1 point by Pauan 4957 days ago | link

"What's the advantage 'del gives me? Wouldn't my programs have fewer tokens if I directly used (zap cdr foo) instead of (del car.foo)?"

Abstraction and readability. Let me answer your question with a question: why do we need (= (car foo) ...)? you can just use scar! Or why do we need (= (foo 'a) ...)? We can just use things like sref!

For the same reasons that overloading = to understand things is nice, overloading del to understand things is nice. So, if you feel that using (scar foo ...) is better than (= (car foo) ...), then by all means use (zap cdr foo), but I personally like using the = forms, and so I like del for the same reasons.

I'll note that there is a defdel, which lets you create new "del" stuff, similar to defset. And you can extend dref as well, just like extending sref. It's basically the exact same idea as =, except it's applying to deletion rather than assignment.

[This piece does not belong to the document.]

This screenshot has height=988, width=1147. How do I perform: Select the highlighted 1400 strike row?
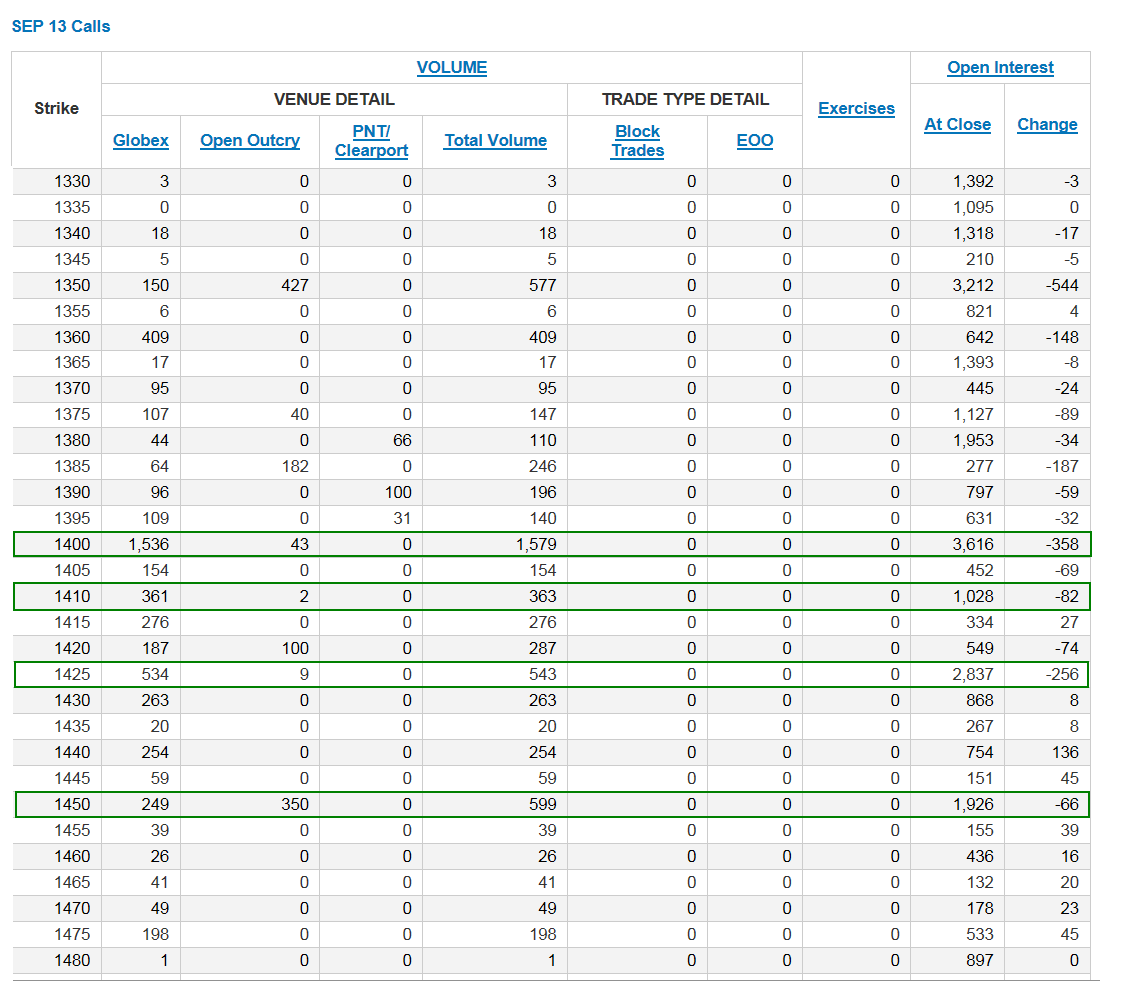point(552,544)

And let me say one more thing. How would you easily and concisely implement this, which deletes a range of elements:

  (= foo '(1 2 3 4))

  (del (foo 1 2)) -> (1 4)
Or how about doing it in steps, so you could delete, say, every other element in a list:

  (= foo '(1 2 3 4 5 6 7))

  (del (foo 0 nil 2)) -> (1 3 5 7)
Sure, you could write a special-case function for that, in the same way we have special-case functions like scar, scdr, and sref, but it's nice to be able to bundle them up into a single convenient macro, like del.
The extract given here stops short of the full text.